Down on the Bio Refinery

Professor Jovanovic


OSU Photo
Goran Jovanovic

As follow-up to a farmer making a biodiesel buck in Missouri or elsewhere, Yahoo! News1 tells us that Goran Jovanovic, a chemical engineering professor at Oregon State University, has invented a tiny reactor, which boosts biodiesel production. “If we’re successful with this, nobody will ever make biodiesel any other way,” Jovanovic said.

Jovanovic has been able to produce biodiesel by pumping vegetable oil and alcohol through tiny parallel channels, each smaller than a human hair, of the microreactor, which is about the size of a credit card. Such microreactors can produce biodiesel between 10 and 100 times faster than traditional methods. He envisions a processing facility using banks of these devices to increase production levels to the volume required for commercial use.

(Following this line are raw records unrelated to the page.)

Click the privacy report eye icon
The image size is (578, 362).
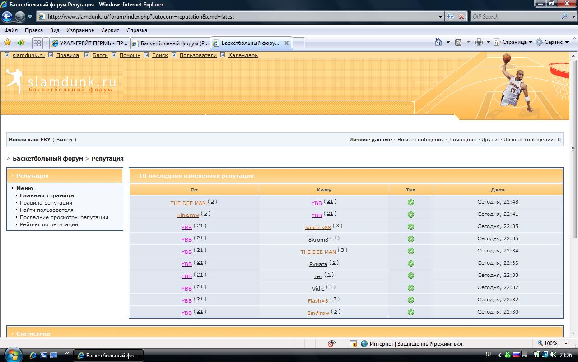tap(331, 344)
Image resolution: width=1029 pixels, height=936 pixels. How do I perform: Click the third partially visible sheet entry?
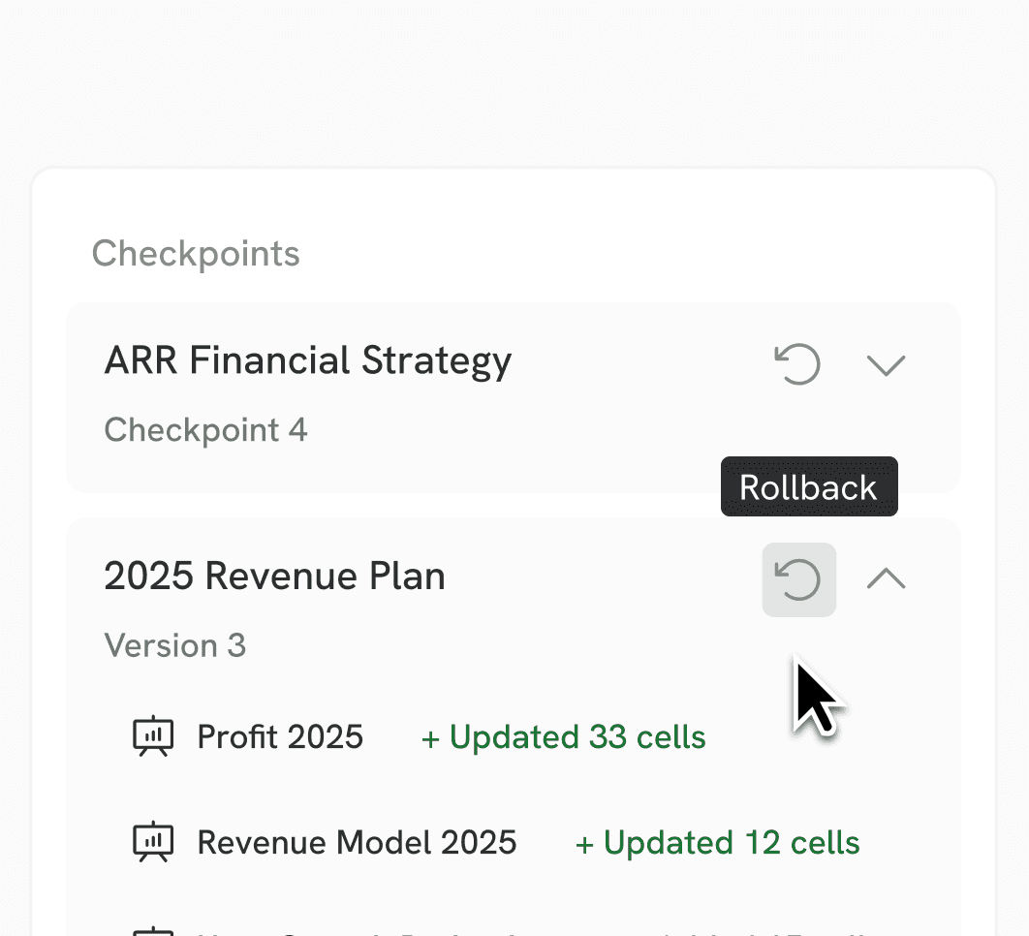pyautogui.click(x=499, y=931)
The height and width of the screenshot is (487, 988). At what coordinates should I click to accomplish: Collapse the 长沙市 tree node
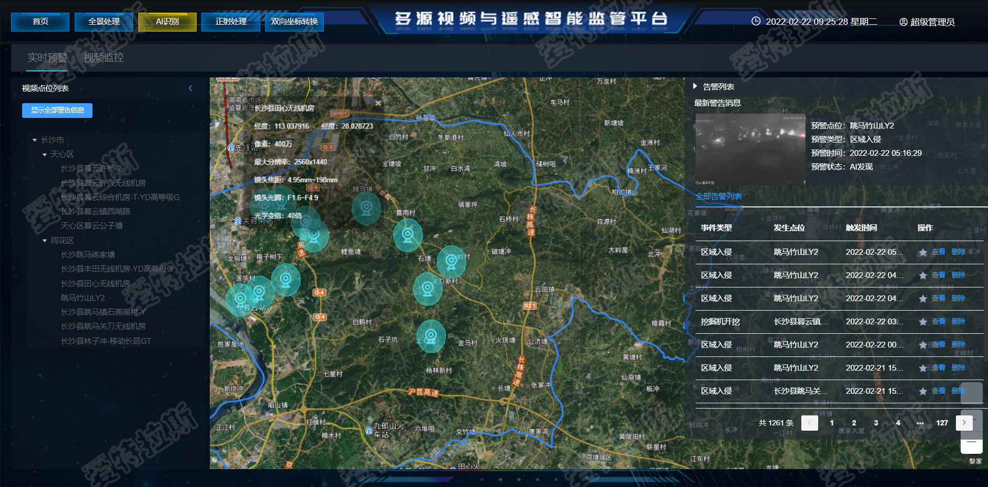pyautogui.click(x=35, y=140)
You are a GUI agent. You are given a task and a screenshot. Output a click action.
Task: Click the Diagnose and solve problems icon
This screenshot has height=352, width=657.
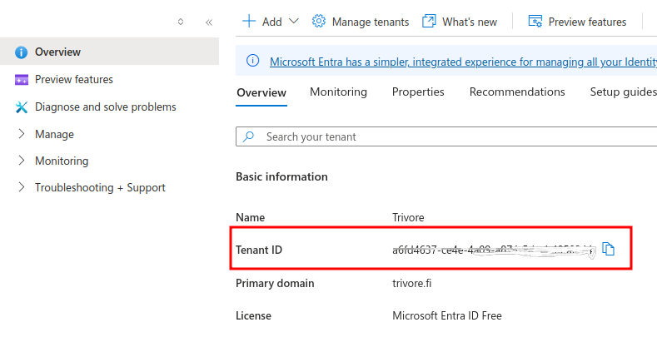(22, 107)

Theoretically, a large enough farm operation could process oil bearing grain, e.g., Canola, corn or soybeans, on site. “Instead of relying on distant refineries and tanker transport” the farmer uses the vegetable oil to produce diesel fuel for use by farm equipment.

Furthermore, it could be particularly advantageous to livestock operations to use microreactors for distributed biodiesel production2 because after the oil has been extracted the grain could used as feed for the livestock. A complete operation also would produce the alcohol feedstock, preferably from agricultural waste.

“(Speaking) as an economist, there are issues of cost and the capabilities of producing (biodiesel) in the right place in sufficient quantities to make it a viable energy source,” said OSU’s Bill Jaeger, an associate professor and extension policy specialist with the Agricultural and Resource Economics Department.

OSU extension soil scientist Don Wysocki, who works out of the Columbia Basin Agricultural Research Center and has experimented with producing biodiesel on a small scale, said that one concern is getting the canola oil in a pure enough form on the farm to move through the ultra-tiny channels in the microreactors.